7.04.2020
Staram się nie patrzeć na to, co się dzieje w niby‑Sejmie, ale informacje niczym upiory przenikają do świadomości. Czy kogoś jeszcze interesuje rozmowa o prawie? Prawo się nie liczy. Chyba to już wiesz, obywatelu zamknięty w domu na podstawie rozporządzenia. O tym, kiedy będą wybory – może wtedy, a może kiedy indziej – zawiadomi nas pani Witek. Nie podniecaj się, drogi obywatelu. Równie dobrze możesz sam wyznaczyć sobie termin głosowania. Doszliśmy do tego, że w środku epidemii zamienia się Polskę w farsę. Można się jeszcze zastanawiać, kto jest bardziej winny: ten opętany władzą człowiek czy ci, którzy władzę wciąż mu podsuwają. Chyba ci drudzy. Sami zaznali już władzy i teraz zrobią dla niej wszystko. Pani Emilewicz była dotąd jaśniejszym punktem tego rządu. Wykazywała – co niezwykle rzadkie w tym środowisku – jakiś cień kompetencji. Mogła się przysłużyć Polsce. Skosztowała jednak zatrutej władzy i właśnie wkracza na drogę bez powrotu. Żałosny spektakl: niby‑Sejm z tablecikami. Tak kończy się nasza przygoda z wolnością. Zaczyna się nowy etap, który z pewnością dostarczy nam adrenaliny.
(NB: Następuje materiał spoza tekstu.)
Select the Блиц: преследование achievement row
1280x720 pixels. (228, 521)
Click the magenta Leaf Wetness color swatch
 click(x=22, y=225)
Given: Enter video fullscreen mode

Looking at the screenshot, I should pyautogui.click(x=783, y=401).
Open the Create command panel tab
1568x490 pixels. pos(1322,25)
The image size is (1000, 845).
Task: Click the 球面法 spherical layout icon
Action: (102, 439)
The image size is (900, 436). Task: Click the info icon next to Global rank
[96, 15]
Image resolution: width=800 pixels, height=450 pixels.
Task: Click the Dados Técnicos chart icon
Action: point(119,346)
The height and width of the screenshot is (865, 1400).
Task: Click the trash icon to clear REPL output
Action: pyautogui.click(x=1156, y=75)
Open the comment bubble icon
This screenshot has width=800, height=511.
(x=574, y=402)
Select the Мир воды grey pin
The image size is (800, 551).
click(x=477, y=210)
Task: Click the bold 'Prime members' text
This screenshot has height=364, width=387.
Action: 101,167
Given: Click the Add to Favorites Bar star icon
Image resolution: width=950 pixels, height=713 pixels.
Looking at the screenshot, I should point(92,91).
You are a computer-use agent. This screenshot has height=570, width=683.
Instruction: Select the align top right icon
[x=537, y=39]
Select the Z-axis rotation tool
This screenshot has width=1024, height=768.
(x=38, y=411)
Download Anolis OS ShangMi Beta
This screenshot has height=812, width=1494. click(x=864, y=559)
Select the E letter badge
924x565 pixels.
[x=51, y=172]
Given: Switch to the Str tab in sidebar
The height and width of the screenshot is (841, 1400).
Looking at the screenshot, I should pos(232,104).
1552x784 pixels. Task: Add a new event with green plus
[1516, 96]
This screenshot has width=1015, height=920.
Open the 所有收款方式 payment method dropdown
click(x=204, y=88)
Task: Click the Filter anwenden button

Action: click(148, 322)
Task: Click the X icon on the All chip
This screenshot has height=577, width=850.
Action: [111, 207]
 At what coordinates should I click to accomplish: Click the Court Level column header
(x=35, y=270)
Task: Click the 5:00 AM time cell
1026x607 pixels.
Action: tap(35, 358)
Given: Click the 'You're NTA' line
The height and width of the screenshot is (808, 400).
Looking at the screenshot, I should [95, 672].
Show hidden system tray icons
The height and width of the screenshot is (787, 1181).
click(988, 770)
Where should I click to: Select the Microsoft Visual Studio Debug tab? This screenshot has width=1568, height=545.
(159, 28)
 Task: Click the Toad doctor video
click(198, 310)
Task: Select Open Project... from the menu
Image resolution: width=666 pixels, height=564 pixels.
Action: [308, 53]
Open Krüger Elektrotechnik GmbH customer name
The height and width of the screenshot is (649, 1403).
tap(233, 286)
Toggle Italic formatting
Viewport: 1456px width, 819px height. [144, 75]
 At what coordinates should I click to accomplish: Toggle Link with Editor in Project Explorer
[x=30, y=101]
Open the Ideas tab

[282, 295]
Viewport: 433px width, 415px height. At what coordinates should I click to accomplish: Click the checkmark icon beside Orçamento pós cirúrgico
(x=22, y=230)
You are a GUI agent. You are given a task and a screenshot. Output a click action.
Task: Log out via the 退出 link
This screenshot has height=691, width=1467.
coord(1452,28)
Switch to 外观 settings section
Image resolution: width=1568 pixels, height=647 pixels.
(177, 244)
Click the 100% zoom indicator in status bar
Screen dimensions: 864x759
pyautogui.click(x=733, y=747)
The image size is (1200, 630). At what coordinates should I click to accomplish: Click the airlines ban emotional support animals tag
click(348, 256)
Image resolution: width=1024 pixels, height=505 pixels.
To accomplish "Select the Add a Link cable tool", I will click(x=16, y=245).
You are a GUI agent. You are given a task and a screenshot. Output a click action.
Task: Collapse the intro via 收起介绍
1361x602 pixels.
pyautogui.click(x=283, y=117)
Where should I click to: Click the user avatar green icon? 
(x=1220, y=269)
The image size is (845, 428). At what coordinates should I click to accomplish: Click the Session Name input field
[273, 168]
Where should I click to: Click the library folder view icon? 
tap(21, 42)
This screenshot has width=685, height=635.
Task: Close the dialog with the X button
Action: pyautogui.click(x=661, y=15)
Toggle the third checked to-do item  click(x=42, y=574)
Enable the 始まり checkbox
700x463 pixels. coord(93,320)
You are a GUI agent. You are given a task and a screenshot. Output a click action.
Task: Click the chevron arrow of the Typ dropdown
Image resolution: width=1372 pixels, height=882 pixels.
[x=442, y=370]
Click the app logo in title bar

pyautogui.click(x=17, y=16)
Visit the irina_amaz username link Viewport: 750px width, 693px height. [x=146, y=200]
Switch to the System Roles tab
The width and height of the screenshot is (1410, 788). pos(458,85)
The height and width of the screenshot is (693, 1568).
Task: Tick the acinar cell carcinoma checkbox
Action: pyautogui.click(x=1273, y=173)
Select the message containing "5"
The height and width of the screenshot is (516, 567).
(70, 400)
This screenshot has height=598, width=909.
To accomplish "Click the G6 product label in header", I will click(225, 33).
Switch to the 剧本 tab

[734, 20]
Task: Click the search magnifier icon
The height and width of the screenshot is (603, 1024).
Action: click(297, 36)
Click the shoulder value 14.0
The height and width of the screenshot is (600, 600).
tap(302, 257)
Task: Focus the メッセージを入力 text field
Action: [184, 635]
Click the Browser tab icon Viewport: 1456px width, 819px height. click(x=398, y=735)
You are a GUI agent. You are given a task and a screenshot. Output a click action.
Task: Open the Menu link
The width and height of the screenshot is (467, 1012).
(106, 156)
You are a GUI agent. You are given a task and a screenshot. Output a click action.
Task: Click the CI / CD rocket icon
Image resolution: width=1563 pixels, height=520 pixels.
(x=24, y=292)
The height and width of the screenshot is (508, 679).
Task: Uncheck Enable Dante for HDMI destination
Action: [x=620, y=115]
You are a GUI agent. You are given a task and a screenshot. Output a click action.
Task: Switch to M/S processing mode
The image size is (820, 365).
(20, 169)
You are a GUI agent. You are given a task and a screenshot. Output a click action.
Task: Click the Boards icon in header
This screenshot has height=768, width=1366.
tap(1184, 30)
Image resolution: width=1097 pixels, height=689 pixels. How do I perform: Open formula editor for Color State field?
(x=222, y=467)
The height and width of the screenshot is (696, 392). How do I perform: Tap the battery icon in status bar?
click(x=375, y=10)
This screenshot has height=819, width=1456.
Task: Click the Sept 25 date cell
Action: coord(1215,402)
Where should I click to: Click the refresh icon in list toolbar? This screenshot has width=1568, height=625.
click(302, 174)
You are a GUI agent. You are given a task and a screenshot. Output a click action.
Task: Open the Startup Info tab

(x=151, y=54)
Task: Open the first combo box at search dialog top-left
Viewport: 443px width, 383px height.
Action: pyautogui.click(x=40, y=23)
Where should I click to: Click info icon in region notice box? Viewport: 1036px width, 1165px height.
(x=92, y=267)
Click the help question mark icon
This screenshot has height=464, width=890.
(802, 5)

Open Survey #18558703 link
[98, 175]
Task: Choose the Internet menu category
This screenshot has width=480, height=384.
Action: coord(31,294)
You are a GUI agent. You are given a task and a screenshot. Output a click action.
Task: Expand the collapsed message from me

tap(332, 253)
Ale przynajmniej nie roztrząsajmy, czy coś się mieści w Konstytucji, czy jest zgodne z prawem. Obywatelu z zakazem wstępu do lasu, prawa już nie ma, została tylko kpina z państwa – tego państwa z orłem w koronie, z którego byłeś tak dumny, gdy wychodziło z mroków komuny. Oto znowu nastaje ciemność. I między prawem a kpiną nie ma już żadnej różnicy.
Felieton jest wyrazem opinii autora. Nie prezentuje stanowiska ZR Małopolskie KOD.